# Challenge:
Reproduce word for word the lines below, from the line with "Click the Add" up to and including the line with "647). click(615, 167)".

# Data for the task:
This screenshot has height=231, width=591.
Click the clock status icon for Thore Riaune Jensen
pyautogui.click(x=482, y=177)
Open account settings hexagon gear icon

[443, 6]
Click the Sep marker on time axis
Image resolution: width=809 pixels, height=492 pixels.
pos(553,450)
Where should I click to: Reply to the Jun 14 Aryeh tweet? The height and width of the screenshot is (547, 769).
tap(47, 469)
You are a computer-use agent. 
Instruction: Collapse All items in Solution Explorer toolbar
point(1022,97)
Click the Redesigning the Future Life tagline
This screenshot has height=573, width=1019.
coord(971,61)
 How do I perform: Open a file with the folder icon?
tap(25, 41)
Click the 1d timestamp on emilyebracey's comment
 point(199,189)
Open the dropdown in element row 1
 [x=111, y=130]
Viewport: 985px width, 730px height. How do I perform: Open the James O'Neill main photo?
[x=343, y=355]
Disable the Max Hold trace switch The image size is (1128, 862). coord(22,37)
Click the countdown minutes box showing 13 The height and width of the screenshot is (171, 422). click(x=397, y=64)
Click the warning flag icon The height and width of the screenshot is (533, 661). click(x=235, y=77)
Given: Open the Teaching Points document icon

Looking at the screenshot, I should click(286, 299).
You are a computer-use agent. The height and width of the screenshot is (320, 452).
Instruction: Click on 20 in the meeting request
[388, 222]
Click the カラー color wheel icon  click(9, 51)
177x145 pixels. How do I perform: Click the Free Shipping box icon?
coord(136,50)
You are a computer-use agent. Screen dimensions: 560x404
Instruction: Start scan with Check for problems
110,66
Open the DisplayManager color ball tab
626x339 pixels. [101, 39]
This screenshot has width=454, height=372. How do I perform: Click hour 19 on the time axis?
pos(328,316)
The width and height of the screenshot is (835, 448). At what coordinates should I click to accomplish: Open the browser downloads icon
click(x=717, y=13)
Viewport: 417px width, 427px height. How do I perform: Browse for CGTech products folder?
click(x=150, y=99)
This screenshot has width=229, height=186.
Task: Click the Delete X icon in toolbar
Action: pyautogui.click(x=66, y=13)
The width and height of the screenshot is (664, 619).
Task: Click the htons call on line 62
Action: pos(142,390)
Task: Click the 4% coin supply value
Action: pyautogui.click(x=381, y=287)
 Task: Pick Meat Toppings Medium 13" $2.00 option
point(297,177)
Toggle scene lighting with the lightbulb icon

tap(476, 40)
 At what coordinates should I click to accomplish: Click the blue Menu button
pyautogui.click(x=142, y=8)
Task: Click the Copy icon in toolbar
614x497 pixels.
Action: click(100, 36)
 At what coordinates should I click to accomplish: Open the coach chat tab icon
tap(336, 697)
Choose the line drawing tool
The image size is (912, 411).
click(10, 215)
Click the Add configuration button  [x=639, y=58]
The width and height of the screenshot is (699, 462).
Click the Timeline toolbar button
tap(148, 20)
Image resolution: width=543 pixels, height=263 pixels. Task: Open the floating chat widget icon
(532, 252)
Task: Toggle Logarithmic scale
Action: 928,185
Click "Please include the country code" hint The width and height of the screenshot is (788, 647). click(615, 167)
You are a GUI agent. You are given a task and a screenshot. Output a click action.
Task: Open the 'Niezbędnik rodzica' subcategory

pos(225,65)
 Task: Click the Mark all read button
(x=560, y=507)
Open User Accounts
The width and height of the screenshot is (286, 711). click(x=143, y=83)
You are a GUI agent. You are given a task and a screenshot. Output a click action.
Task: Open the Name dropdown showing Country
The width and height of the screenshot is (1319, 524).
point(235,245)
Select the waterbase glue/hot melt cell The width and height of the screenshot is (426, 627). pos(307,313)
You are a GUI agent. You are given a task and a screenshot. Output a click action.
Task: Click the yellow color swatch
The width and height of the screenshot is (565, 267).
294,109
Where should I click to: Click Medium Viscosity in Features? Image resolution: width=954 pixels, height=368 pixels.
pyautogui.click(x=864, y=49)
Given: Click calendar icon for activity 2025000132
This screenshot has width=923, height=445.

# Reply to the exercise:
Click the Add configuration button  [x=639, y=58]
The width and height of the screenshot is (699, 462).
Click the Timeline toolbar button
tap(148, 20)
Image resolution: width=543 pixels, height=263 pixels. Task: Open the floating chat widget icon
(532, 252)
Task: Toggle Logarithmic scale
Action: 928,185
Click "Please include the country code" hint The width and height of the screenshot is (788, 647). click(615, 167)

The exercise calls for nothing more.